Data section:
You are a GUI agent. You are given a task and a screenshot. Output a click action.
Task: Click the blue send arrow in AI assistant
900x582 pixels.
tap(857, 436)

...

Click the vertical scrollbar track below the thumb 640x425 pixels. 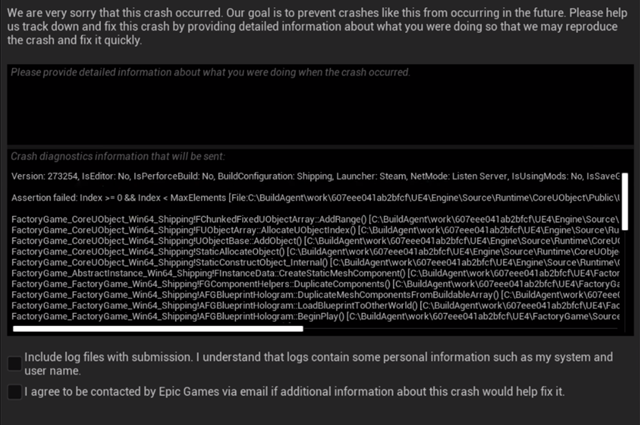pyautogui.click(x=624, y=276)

Brief:
Rewrite everything from the line containing "You are a GUI" down to the line containing "tap(857, 436)", putting "gray" in place of "blue" and keeping everything else the same.

Completed task:
You are a GUI agent. You are given a task and a screenshot. Output a click action.
Task: Click the gray send arrow in AI assistant
900x582 pixels.
tap(857, 436)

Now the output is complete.